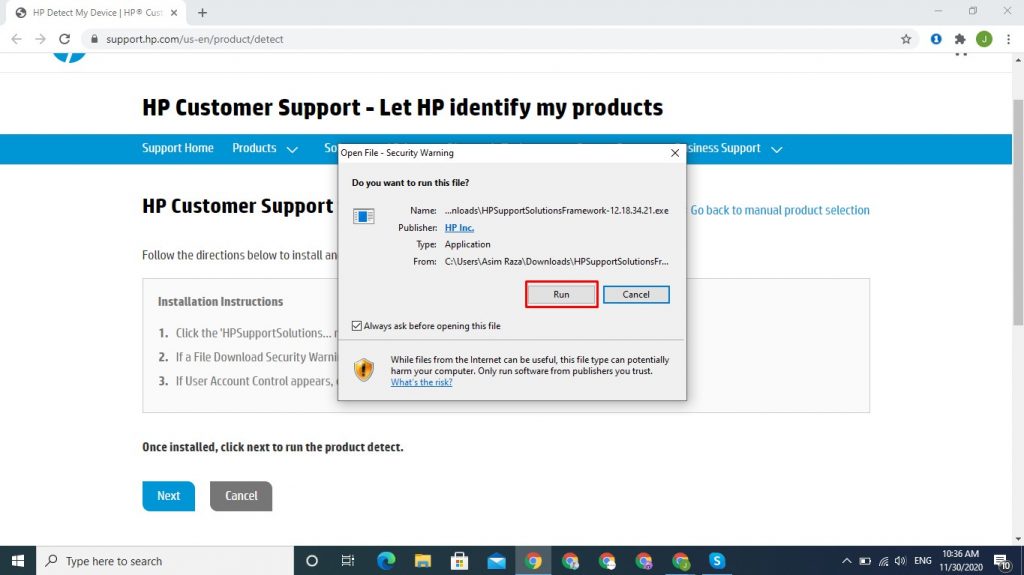Open Support Home in the navigation bar
Image resolution: width=1024 pixels, height=575 pixels.
click(177, 148)
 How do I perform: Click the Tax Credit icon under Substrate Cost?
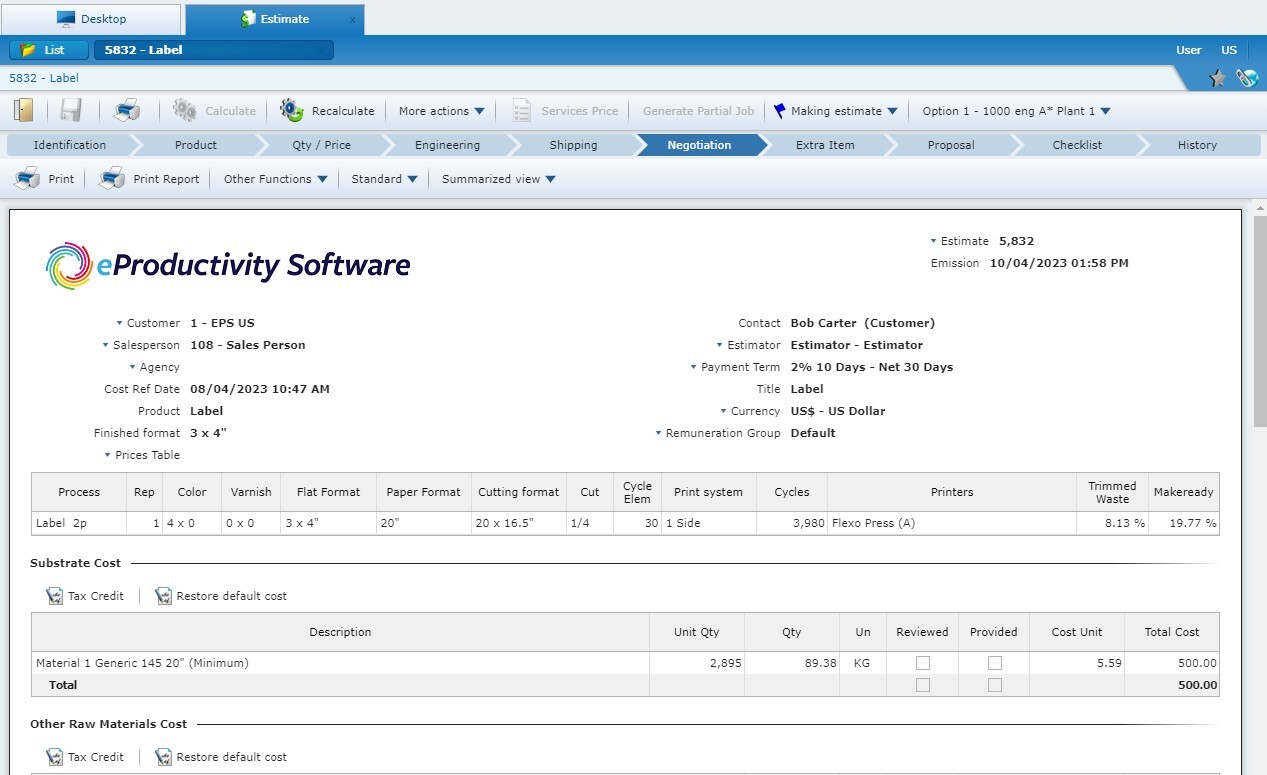[53, 595]
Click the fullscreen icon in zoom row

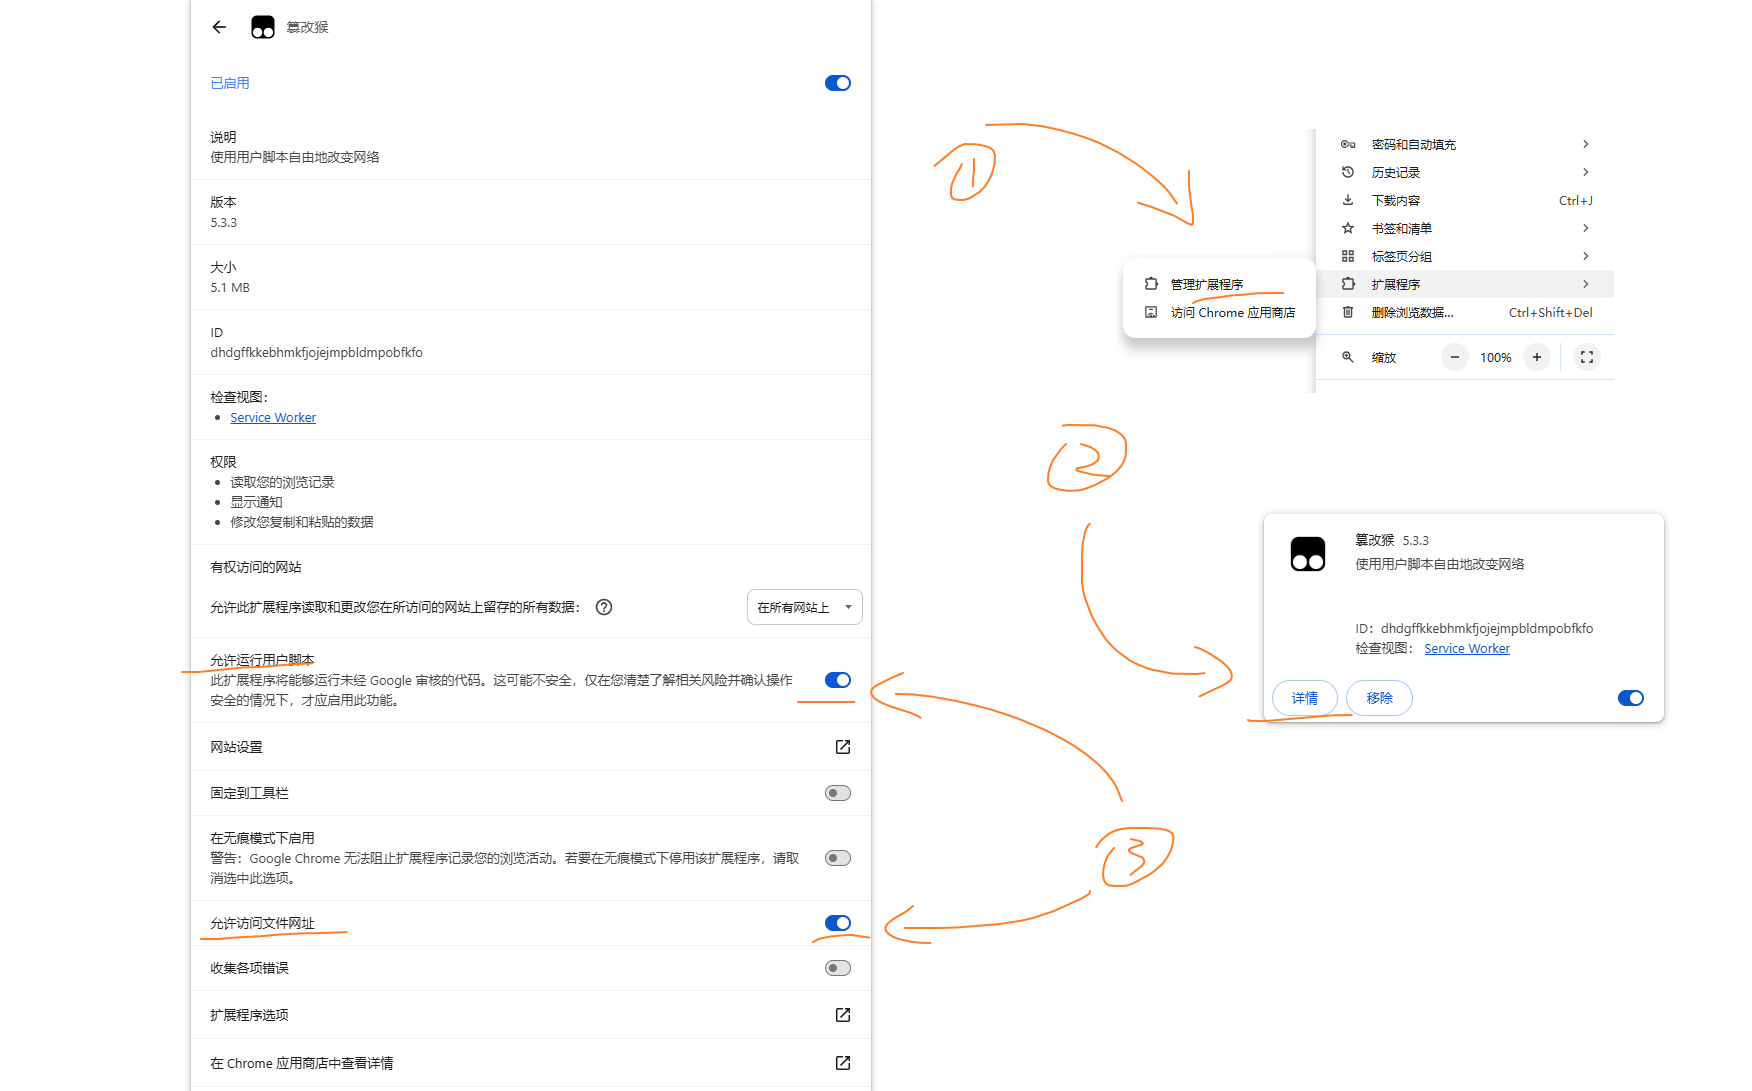pos(1586,357)
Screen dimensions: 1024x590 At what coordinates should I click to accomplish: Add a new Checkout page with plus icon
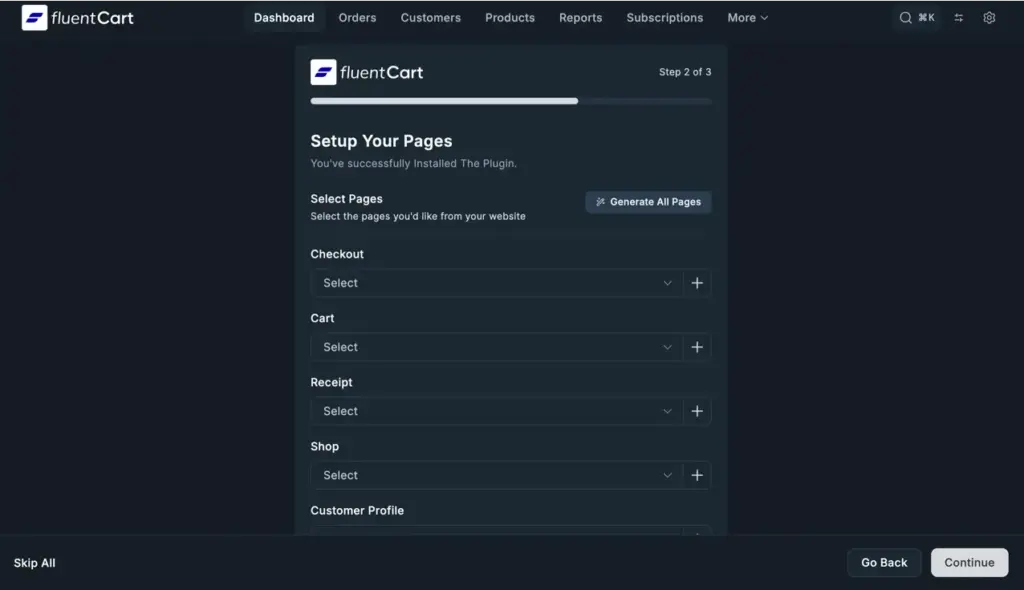(697, 283)
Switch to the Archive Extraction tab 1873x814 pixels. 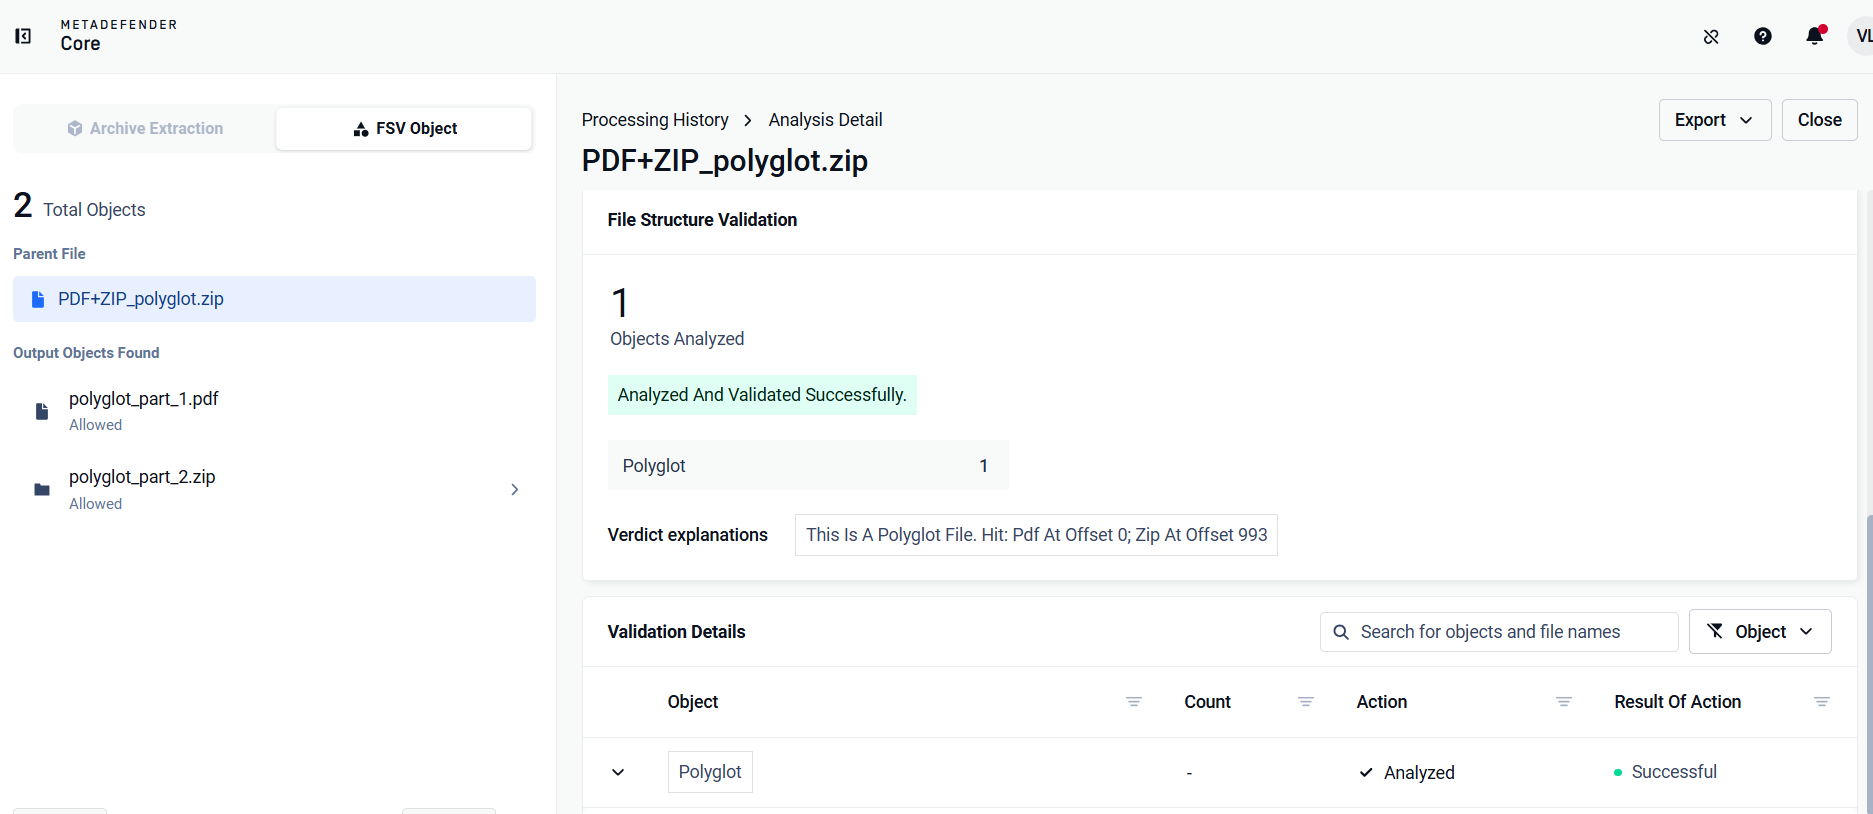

____________________

__Exercise aim__. The copy starts at the line holding "How do I perform: Click" and ends at the last line of the records above. Transcribe those lines exactly, pictures excluded.

__Answer for the task__.
 How do I perform: Click the Tax Credit icon under Substrate Cost?
[53, 595]
Click the fullscreen icon in zoom row

pos(1586,357)
Screen dimensions: 1024x590 At what coordinates should I click to accomplish: Add a new Checkout page with plus icon
(697, 283)
Switch to the Archive Extraction tab 1873x814 pixels. 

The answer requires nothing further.